▼

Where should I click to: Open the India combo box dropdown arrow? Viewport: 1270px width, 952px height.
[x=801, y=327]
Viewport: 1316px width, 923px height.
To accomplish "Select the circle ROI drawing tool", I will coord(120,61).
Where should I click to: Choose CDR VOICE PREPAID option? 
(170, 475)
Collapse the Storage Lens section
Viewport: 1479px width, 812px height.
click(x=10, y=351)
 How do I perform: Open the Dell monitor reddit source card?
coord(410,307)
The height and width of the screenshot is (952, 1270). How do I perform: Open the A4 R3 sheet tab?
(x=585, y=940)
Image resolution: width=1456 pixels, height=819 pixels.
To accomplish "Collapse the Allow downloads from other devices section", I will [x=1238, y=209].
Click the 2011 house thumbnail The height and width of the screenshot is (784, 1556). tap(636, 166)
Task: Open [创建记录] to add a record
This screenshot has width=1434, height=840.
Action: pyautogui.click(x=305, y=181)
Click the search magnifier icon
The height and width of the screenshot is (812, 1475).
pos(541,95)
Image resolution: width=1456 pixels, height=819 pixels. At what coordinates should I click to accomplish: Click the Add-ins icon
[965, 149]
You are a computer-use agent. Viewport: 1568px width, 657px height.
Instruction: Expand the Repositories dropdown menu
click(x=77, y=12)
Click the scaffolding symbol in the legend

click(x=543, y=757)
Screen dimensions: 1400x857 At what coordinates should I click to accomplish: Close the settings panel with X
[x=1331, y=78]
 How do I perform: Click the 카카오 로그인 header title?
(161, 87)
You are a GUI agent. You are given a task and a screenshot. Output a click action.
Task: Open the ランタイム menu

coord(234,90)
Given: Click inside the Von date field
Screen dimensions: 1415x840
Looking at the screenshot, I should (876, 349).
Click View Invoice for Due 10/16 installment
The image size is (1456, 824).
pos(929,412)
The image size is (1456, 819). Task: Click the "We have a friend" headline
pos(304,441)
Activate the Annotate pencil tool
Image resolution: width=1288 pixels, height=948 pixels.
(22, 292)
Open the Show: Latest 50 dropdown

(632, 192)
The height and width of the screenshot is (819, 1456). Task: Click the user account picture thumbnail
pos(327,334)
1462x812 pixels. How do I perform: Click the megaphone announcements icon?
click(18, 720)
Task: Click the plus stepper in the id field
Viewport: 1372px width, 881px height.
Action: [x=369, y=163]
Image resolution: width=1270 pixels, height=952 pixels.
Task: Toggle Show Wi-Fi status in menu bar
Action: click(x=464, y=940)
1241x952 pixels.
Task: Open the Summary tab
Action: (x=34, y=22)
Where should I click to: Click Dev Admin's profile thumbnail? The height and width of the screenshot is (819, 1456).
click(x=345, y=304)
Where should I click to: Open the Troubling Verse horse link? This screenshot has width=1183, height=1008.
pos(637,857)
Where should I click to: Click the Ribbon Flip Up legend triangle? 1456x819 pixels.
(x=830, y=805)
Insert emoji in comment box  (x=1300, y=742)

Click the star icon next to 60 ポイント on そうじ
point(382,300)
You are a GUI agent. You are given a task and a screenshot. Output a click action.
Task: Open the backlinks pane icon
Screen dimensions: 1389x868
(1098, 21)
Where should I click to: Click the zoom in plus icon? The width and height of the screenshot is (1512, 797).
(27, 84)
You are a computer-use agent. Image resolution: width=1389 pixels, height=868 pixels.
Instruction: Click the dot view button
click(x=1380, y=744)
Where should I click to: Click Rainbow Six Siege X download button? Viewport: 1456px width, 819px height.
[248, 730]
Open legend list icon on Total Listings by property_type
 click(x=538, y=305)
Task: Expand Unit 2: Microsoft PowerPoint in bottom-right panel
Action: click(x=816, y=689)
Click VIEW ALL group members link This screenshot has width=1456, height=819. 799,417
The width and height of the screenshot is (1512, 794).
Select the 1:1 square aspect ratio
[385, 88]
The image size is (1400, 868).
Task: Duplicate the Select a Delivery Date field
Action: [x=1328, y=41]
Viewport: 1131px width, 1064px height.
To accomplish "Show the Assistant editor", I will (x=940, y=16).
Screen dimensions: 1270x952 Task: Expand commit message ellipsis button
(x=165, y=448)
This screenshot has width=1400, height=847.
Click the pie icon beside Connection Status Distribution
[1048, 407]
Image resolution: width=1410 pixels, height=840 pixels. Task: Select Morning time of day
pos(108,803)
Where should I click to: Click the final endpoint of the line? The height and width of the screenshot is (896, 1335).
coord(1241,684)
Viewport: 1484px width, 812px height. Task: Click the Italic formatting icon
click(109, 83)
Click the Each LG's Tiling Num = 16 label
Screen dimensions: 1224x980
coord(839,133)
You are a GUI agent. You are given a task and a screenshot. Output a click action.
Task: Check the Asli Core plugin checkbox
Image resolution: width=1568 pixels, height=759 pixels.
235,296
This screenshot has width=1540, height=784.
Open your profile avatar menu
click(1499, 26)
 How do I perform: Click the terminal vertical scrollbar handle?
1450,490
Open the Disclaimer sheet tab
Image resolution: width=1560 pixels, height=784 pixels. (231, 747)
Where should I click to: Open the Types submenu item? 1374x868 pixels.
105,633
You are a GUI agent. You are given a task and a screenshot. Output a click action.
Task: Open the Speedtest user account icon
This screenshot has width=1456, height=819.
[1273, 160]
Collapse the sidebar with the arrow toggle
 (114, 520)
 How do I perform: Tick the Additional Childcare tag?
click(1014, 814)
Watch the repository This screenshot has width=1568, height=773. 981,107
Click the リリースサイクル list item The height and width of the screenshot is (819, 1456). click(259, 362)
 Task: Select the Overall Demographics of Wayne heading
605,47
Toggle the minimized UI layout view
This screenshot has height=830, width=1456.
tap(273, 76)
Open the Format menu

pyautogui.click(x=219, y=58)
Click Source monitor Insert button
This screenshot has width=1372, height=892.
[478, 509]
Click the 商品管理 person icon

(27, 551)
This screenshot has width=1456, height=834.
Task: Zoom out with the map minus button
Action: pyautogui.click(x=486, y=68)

▲

*Required action*: The output should match the records above exactly, line for line.

*Answer area*:
Where should I click to: Open the India combo box dropdown arrow? Viewport: 1270px width, 952px height.
[x=801, y=327]
Viewport: 1316px width, 923px height.
To accomplish "Select the circle ROI drawing tool", I will coord(120,61).
Where should I click to: Choose CDR VOICE PREPAID option? 
(170, 475)
Collapse the Storage Lens section
Viewport: 1479px width, 812px height.
click(x=10, y=351)
 How do I perform: Open the Dell monitor reddit source card?
coord(410,307)
The height and width of the screenshot is (952, 1270). How do I perform: Open the A4 R3 sheet tab?
(x=585, y=940)
Image resolution: width=1456 pixels, height=819 pixels.
To accomplish "Collapse the Allow downloads from other devices section", I will [x=1238, y=209].
Click the 2011 house thumbnail The height and width of the screenshot is (784, 1556). tap(636, 166)
Task: Open [创建记录] to add a record
This screenshot has width=1434, height=840.
Action: pyautogui.click(x=305, y=181)
Click the search magnifier icon
The height and width of the screenshot is (812, 1475).
pos(541,95)
Image resolution: width=1456 pixels, height=819 pixels. At what coordinates should I click to accomplish: Click the Add-ins icon
[965, 149]
You are a computer-use agent. Viewport: 1568px width, 657px height.
Instruction: Expand the Repositories dropdown menu
click(x=77, y=12)
Click the scaffolding symbol in the legend

click(x=543, y=757)
Screen dimensions: 1400x857 At what coordinates should I click to accomplish: Close the settings panel with X
[x=1331, y=78]
 How do I perform: Click the 카카오 로그인 header title?
(161, 87)
You are a GUI agent. You are given a task and a screenshot. Output a click action.
Task: Open the ランタイム menu

coord(234,90)
Given: Click inside the Von date field
Screen dimensions: 1415x840
Looking at the screenshot, I should (876, 349).
Click View Invoice for Due 10/16 installment
The image size is (1456, 824).
pos(929,412)
The image size is (1456, 819). Task: Click the "We have a friend" headline
pos(304,441)
Activate the Annotate pencil tool
Image resolution: width=1288 pixels, height=948 pixels.
(22, 292)
Open the Show: Latest 50 dropdown

(632, 192)
The height and width of the screenshot is (819, 1456). Task: Click the user account picture thumbnail
pos(327,334)
1462x812 pixels. How do I perform: Click the megaphone announcements icon?
click(18, 720)
Task: Click the plus stepper in the id field
Viewport: 1372px width, 881px height.
Action: [x=369, y=163]
Image resolution: width=1270 pixels, height=952 pixels.
Task: Toggle Show Wi-Fi status in menu bar
Action: click(x=464, y=940)
1241x952 pixels.
Task: Open the Summary tab
Action: (x=34, y=22)
Where should I click to: Click Dev Admin's profile thumbnail? The height and width of the screenshot is (819, 1456).
click(x=345, y=304)
Where should I click to: Open the Troubling Verse horse link? This screenshot has width=1183, height=1008.
pos(637,857)
Where should I click to: Click the Ribbon Flip Up legend triangle? 1456x819 pixels.
(x=830, y=805)
Insert emoji in comment box  (x=1300, y=742)

Click the star icon next to 60 ポイント on そうじ
point(382,300)
You are a GUI agent. You are given a task and a screenshot. Output a click action.
Task: Open the backlinks pane icon
Screen dimensions: 1389x868
(1098, 21)
Where should I click to: Click the zoom in plus icon? The width and height of the screenshot is (1512, 797).
(27, 84)
You are a computer-use agent. Image resolution: width=1389 pixels, height=868 pixels.
Instruction: Click the dot view button
click(x=1380, y=744)
Where should I click to: Click Rainbow Six Siege X download button? Viewport: 1456px width, 819px height.
[248, 730]
Open legend list icon on Total Listings by property_type
 click(x=538, y=305)
Task: Expand Unit 2: Microsoft PowerPoint in bottom-right panel
Action: click(x=816, y=689)
Click VIEW ALL group members link This screenshot has width=1456, height=819. 799,417
The width and height of the screenshot is (1512, 794).
Select the 1:1 square aspect ratio
[385, 88]
The image size is (1400, 868).
Task: Duplicate the Select a Delivery Date field
Action: [x=1328, y=41]
Viewport: 1131px width, 1064px height.
To accomplish "Show the Assistant editor", I will (x=940, y=16).
Screen dimensions: 1270x952 Task: Expand commit message ellipsis button
(x=165, y=448)
This screenshot has width=1400, height=847.
Click the pie icon beside Connection Status Distribution
[1048, 407]
Image resolution: width=1410 pixels, height=840 pixels. Task: Select Morning time of day
pos(108,803)
Where should I click to: Click the final endpoint of the line? The height and width of the screenshot is (896, 1335).
coord(1241,684)
Viewport: 1484px width, 812px height. Task: Click the Italic formatting icon
click(109, 83)
Click the Each LG's Tiling Num = 16 label
Screen dimensions: 1224x980
coord(839,133)
You are a GUI agent. You are given a task and a screenshot. Output a click action.
Task: Check the Asli Core plugin checkbox
Image resolution: width=1568 pixels, height=759 pixels.
235,296
This screenshot has width=1540, height=784.
Open your profile avatar menu
click(1499, 26)
 How do I perform: Click the terminal vertical scrollbar handle?
1450,490
Open the Disclaimer sheet tab
Image resolution: width=1560 pixels, height=784 pixels. (231, 747)
Where should I click to: Open the Types submenu item? 1374x868 pixels.
105,633
You are a GUI agent. You are given a task and a screenshot. Output a click action.
Task: Open the Speedtest user account icon
This screenshot has width=1456, height=819.
[1273, 160]
Collapse the sidebar with the arrow toggle
 (114, 520)
 How do I perform: Tick the Additional Childcare tag?
click(1014, 814)
Watch the repository This screenshot has width=1568, height=773. 981,107
Click the リリースサイクル list item The height and width of the screenshot is (819, 1456). click(259, 362)
 Task: Select the Overall Demographics of Wayne heading
605,47
Toggle the minimized UI layout view
This screenshot has height=830, width=1456.
tap(273, 76)
Open the Format menu

pyautogui.click(x=219, y=58)
Click Source monitor Insert button
This screenshot has width=1372, height=892.
[478, 509]
Click the 商品管理 person icon

(27, 551)
This screenshot has width=1456, height=834.
Task: Zoom out with the map minus button
Action: pyautogui.click(x=486, y=68)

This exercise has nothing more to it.